Activities:
- A) Rewrite the part of the palliative care account starting at "I turned to" and ending at "around palliative patients.", using "challenge" in place of "puzzle".
- B) Extend the palliative care account from where it stops.

Text shown:
════════════════

As part of RISE’s Clinical Innovation Fellowship, my team members and I were tasked to research the journey(s) of palliative patients and their caretakers in Lerum Kommun and Alingsås hospital. The purpose of the project was to understand the palliative patients’ experiences by including perspectives and needs of all stakeholders, while using Stanford’s BioDesign method. Looking into the lives of terminally ill people from human-centered perspective, while immersing into a clinical healthcare environment was an intimidating undertaking. My head was full of doubts and questions. Do I have enough courage to temper with the subject of death? How can I be both professional, strong and yet empathetic and respectful towards the life situation of palliative patients? What does need-driven innovation looks like in the field of palliative care?
I turned to what I know best, and that is ethnographic field research. It feels like solving a rewarding puzzle. While it takes a lot of time, identifying and categorizing piece by piece large amounts of research data from interviews, shadowing, meetings, and home visits, I am always curious and excited about meeting people. In our case, we were given unprecedented access to all the important stakeholders around palliative patients.
We met some incredible healthcare professionals who were open and engaged. Over the course of our immersion, we interviewed and observed the work of medical and non-medical personal at the Alingsås hospital and Lerum kommun (including dr., surgeon, assistant nurses, nurses, dietician, pharmacist, priest, and social workers). Most importantly, we talked to many patients themselves, whether at their own homes or elderly home facilities.
While one can never understand the existential loneliness and sorrow of a terminally ill person, we got pretty close to getting to know the primary stakeholders – spending days and nights at the hospital and elderly home, listening to their stories and seeing them at work. We saw small gestures of kindness – how nurses gently moved patients to avoid bed sores, held their hands to soothe anxiety or crushed pills to make them easier to swallow. The most memorable encounter was witnessing how an assistant nurse watched over the needs of a palliative patient during her last hours alive. She expressed nothing but love for the patient, taking every wrinkle, sigh and heavy, bubbly breath seriously until the very end. Extraordinary moment.

════════════════

Entries drawn from a collection:

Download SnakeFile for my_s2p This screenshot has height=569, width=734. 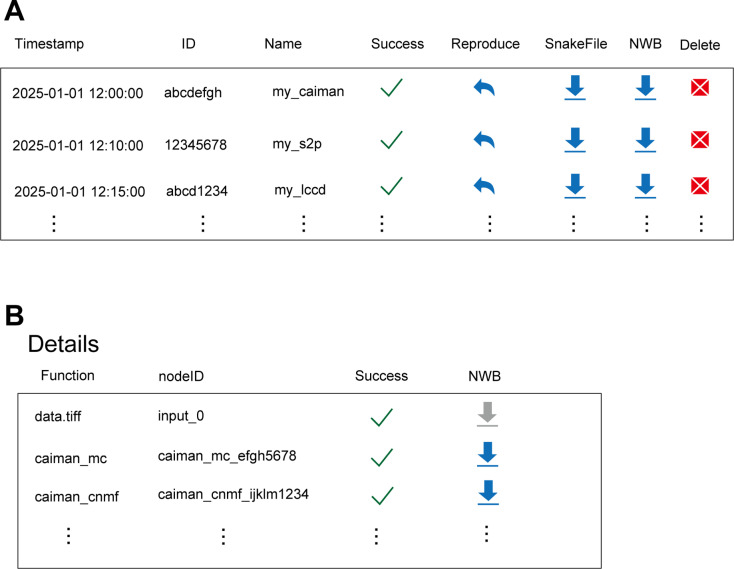coord(575,140)
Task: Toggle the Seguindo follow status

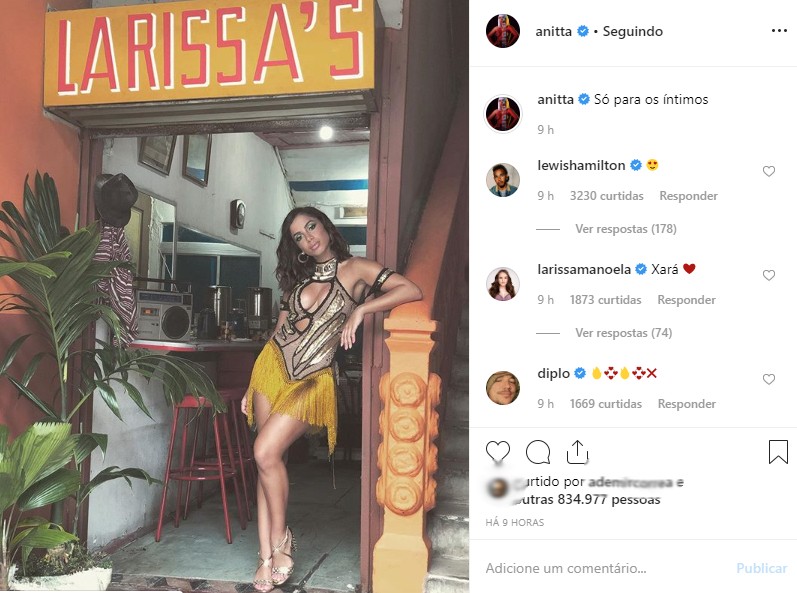Action: click(632, 32)
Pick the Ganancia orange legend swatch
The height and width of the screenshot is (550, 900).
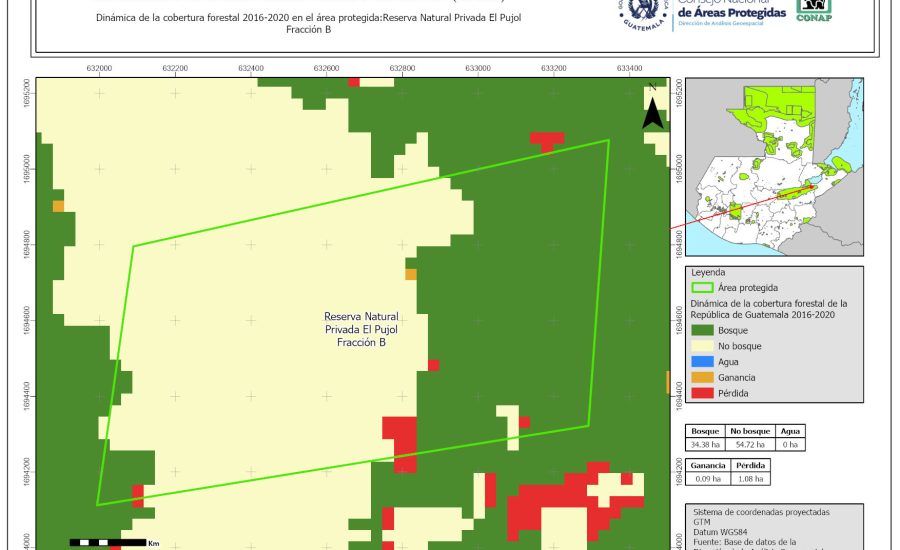click(704, 377)
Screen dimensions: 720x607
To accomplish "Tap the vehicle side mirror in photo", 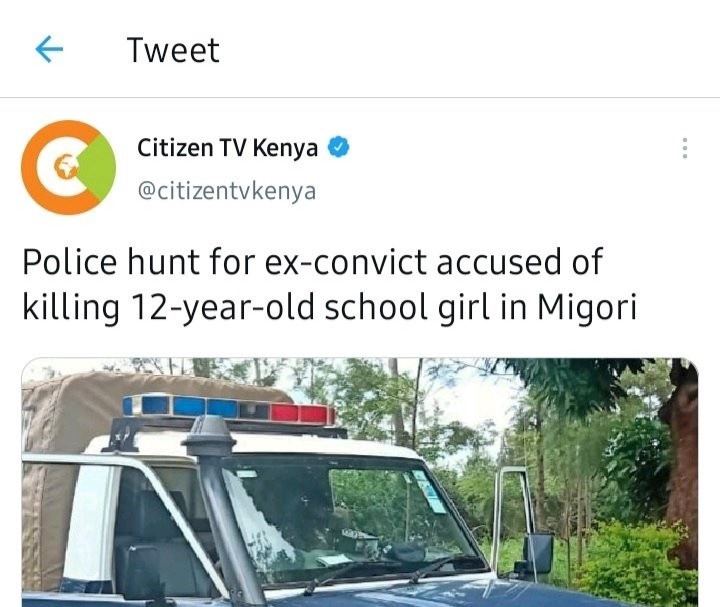I will coord(538,554).
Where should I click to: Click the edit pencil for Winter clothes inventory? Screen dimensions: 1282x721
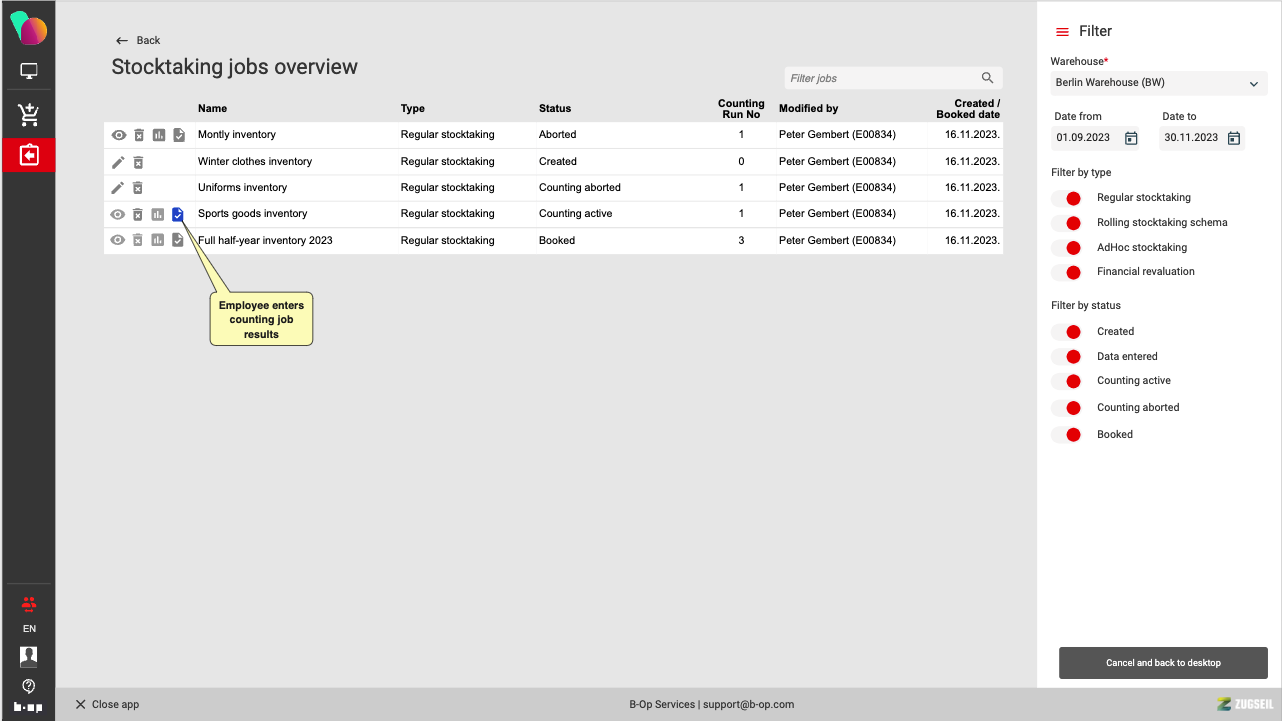[118, 162]
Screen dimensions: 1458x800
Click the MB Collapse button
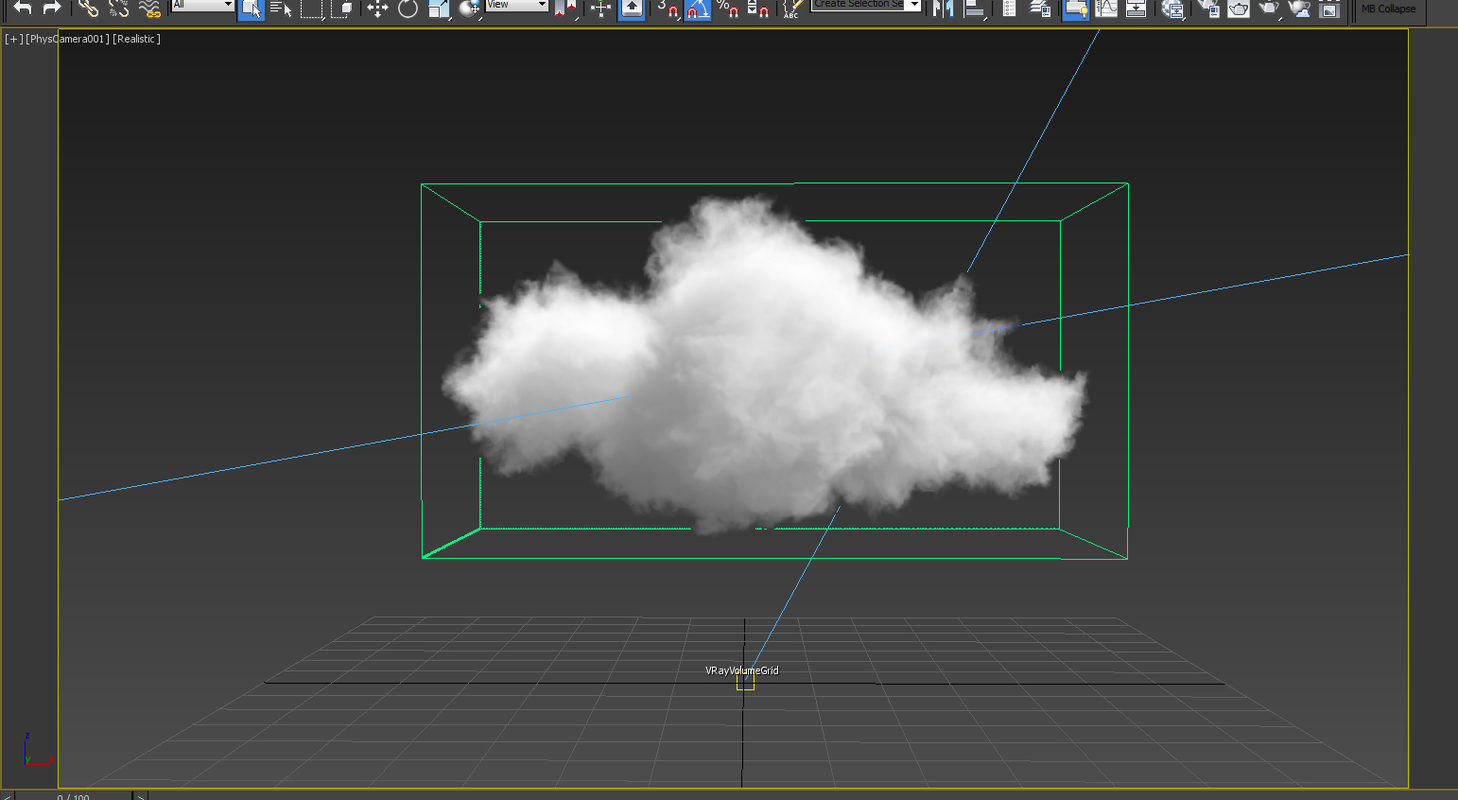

════════════════

Task-by-task outputs:
- A)
I turned to what I know best, and that is ethnographic field research. It feels like solving a rewarding challenge. While it takes a lot of time, identifying and categorizing piece by piece large amounts of research data from interviews, shadowing, meetings, and home visits, I am always curious and excited about meeting people. In our case, we were given unprecedented access to all the important stakeholders around palliative patients.

- B)
What I have learned from this immersion is that stakeholders around palliative patients are made of distinct professions attentending to the whole of a person. They might have complementary yet competing perspectives and priorities (i.e. medical vs. patient) which can be a challenge. Members from the same palliative team, for example, can have different understanding of and relationship to a patient, whether it is a dr. or a priest.
Team collaboration is a must in the palliative care, because the quality of collaboration directly affects patient care. Looking at all the stakeholders under the umbrella of the same project helps to identify gaps and barriers in the system (i.e. IT, law, priorities). The challenge is to identify needs and opportunities for improvement via perspectives of the palliative persons and their families though. Empathy becomes part of strategic criteria.
When meeting nurses and assistant nurses specifically, it was vital to be clear and transparent about the goals of our research project. We were there to listen and learn rather than inspect and criticize, I said many times to assistant nurse. It was equally important to show respect, remember people’s names and stay humble, which in return, helped to break the ice and get answers to crucial questions.
And I learned that the palliative care is about living rather than dying.